> Exercise requirements
**A)** Name every person mentioned in the article on Congress and Turkey that comes before the records.
**B)** Duplicate the passage of the article on Congress and Turkey that starts at "Berman said that" and ends at "the Islamic world.".

> Document segment
Choosing Netanyahu Over NATO

July 30, 2010 11:09 am ET — MJ Rosenberg

Anyone who wonders what American foreign policy might look like if it was not so utterly ridden with partisan political considerations should take a look at the United Kingdom.

This is not to say that politics never intrudes on foreign policy in the UK.  It does, but not in any way comparable to the way politics overruns policy here. 

There are many reasons for the difference but one stands out:  the cost of running political campaigns in the UK as compared to the US.  In the UK, television time is free for candidates.  In the United States, candidates and incumbents spend a sizable chunk of time (even a majority of time in many cases) raising money to pay for campaign ads.  Much of that money comes from single-issue donors.

It is hard to imagine what US policy in the Middle East would be without the influence of campaign dollars.  One thing is certain: it would be very different.

This week the House Foreign Affairs Committee held a hearing on Turkey's "New Foreign Policy Direction." Its tone was set by the committee's chair, Howard Berman (D-CA) who made clear that he has had it with Turkey.  

Berman said that he was not among those who criticized Turkey in 2002 when the Islam oriented AK party came to power. 

After the AK Party was elected, I was encouraged by their focus on internal reform and the European Union as well as by the hopeful prospect that AK would be a model for a moderate Islam that would inspire others throughout the Islamic world.

But then he became aware of "the intensity of Prime Minister Erdogan's anger at Israel" over the 2008 invasion of Gaza.  Since then, "Turkey's growing closeness with Iran has added, for many of us, a new dimension of outrage and concern."  Berman said his "concerns about Turkey hit a new peak with the flotilla incident."

Berman is far from alone.  All of a sudden, Congress is pretty down on Turkey.  

And the reason is obvious. This new hostility is all about pleasing Binyamin Netanyahu and his right-wing Israeli government.

This is new.  Turkey, which has been Israel's sole Muslim ally since 1948, was always popular with the Israel lobby and its devotees in Congress.  The Turkish and Israeli militaries worked closely together and, when Turkey had problems with the United States, it often turned to the lobby for help.

But that was back when Turkey kept its mouth shut about Israel's policies toward the Palestinians.  That changed not only because the governing Justice and Development Party (more religiously oriented than its staunchly-secular predecessors) came to power but chiefly because the invasion of Gaza and the blockade of its people enraged Turks, along with most of the world.

In Berman's opening statement, he issued five challenges to the Turks, the answers to which would help Congress determine "how crucial Turkey is to us as an ally."

> Data under study

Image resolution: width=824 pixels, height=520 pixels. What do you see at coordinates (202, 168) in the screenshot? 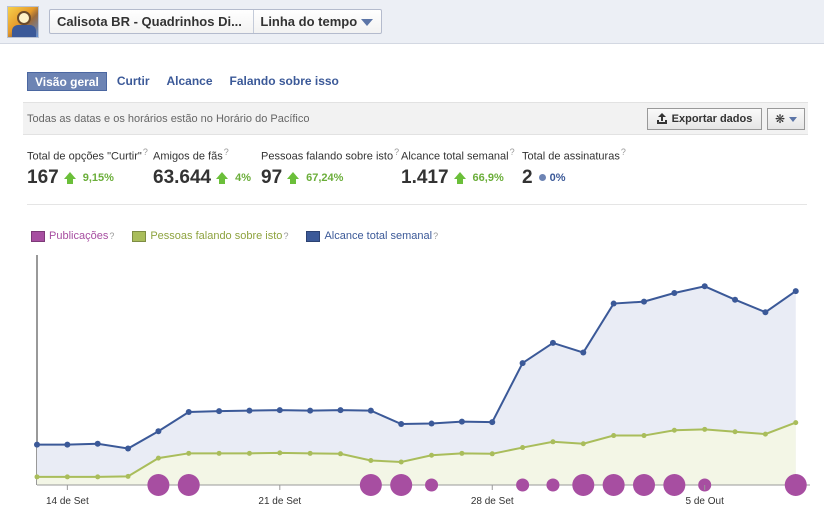
I see `stat-friends-of-fans: Amigos de fãs? 63.644 4%` at bounding box center [202, 168].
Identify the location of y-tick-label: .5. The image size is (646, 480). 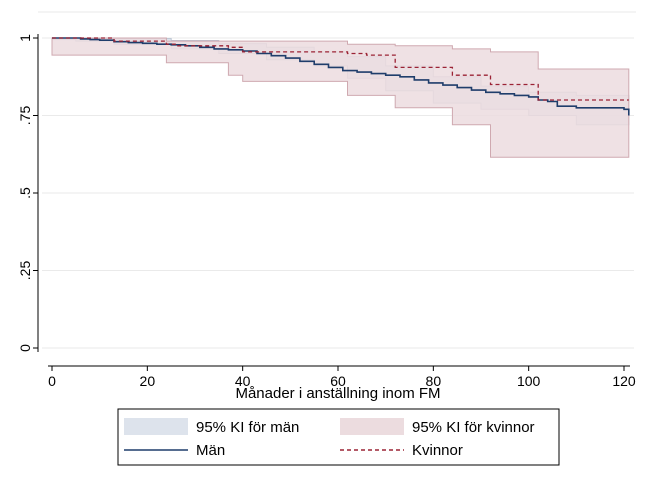
(25, 193).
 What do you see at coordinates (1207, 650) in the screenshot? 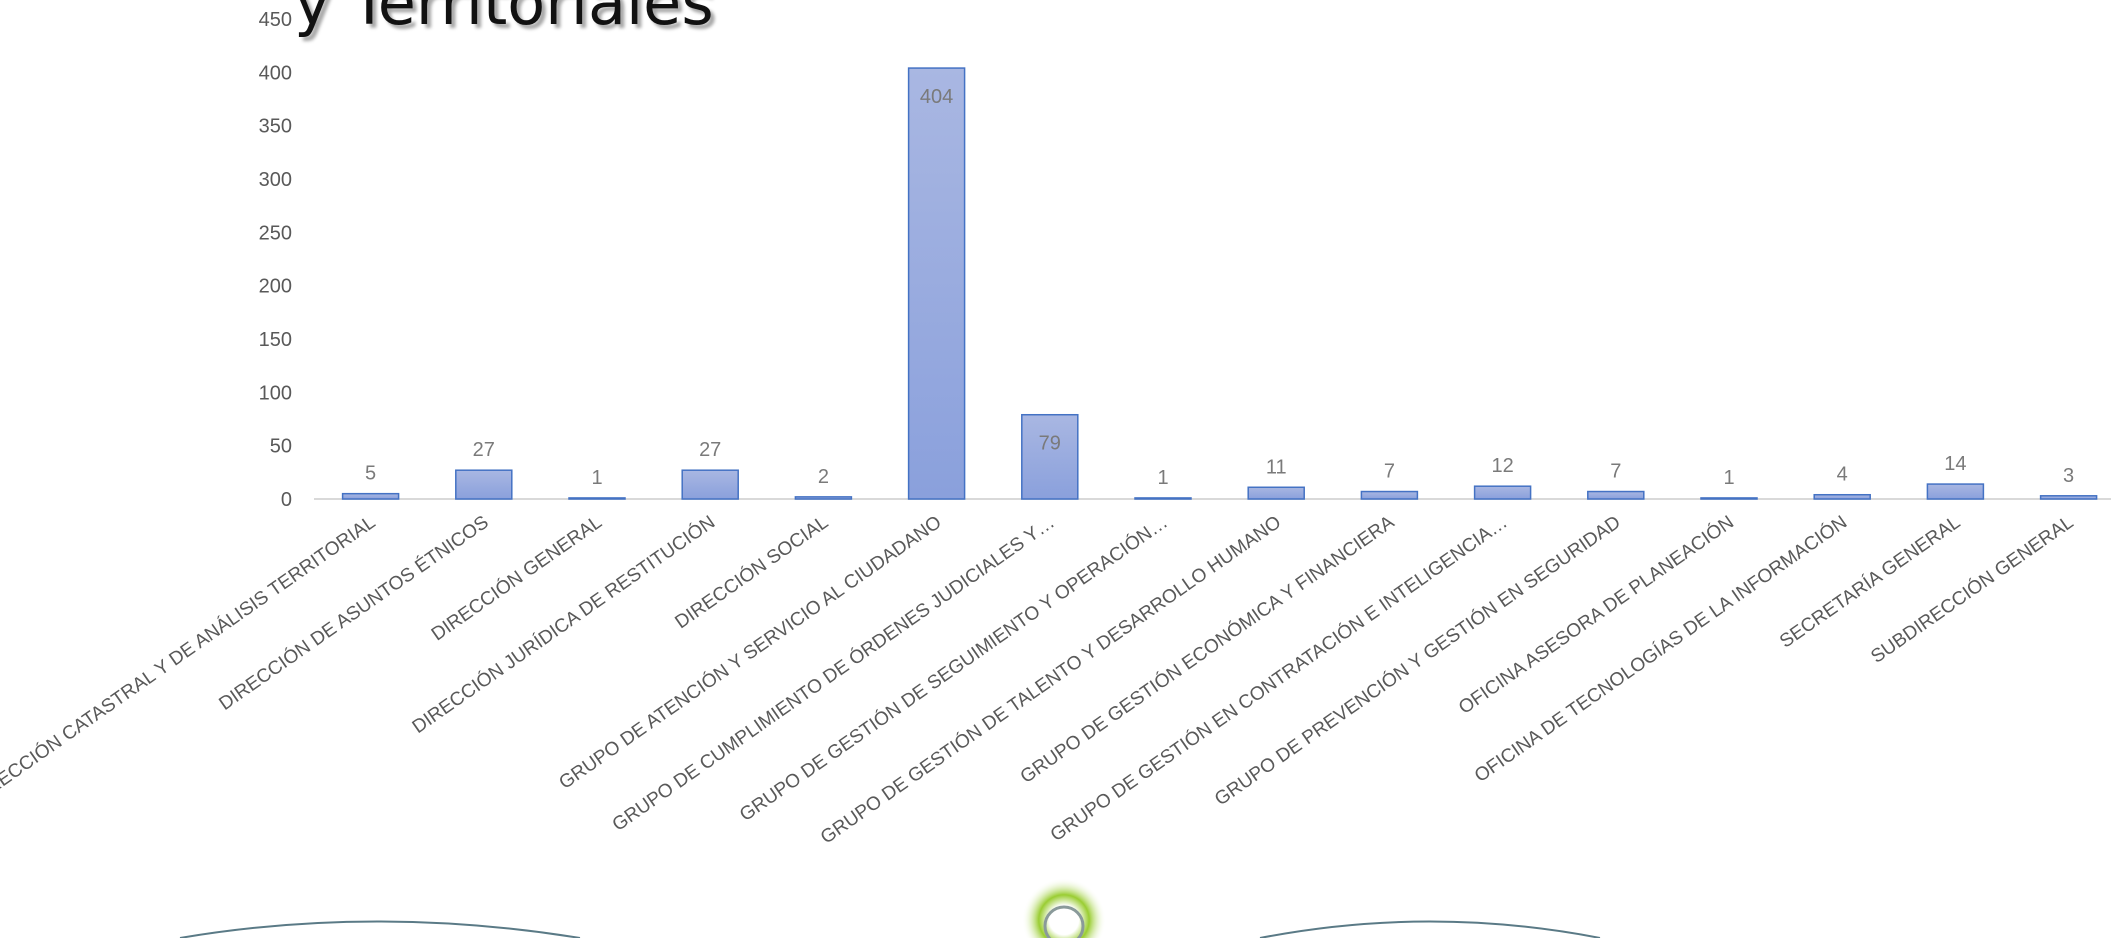
I see `category-label: GRUPO DE GESTIÓN ECONÓMICA Y FINANCIERA` at bounding box center [1207, 650].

> Set of answers
**A)** MJ Rosenberg, Howard Berman, Erdogan, Binyamin Netanyahu

**B)**
Berman said that he was not among those who criticized Turkey in 2002 when the Islam oriented AK party came to power. 

After the AK Party was elected, I was encouraged by their focus on internal reform and the European Union as well as by the hopeful prospect that AK would be a model for a moderate Islam that would inspire others throughout the Islamic world.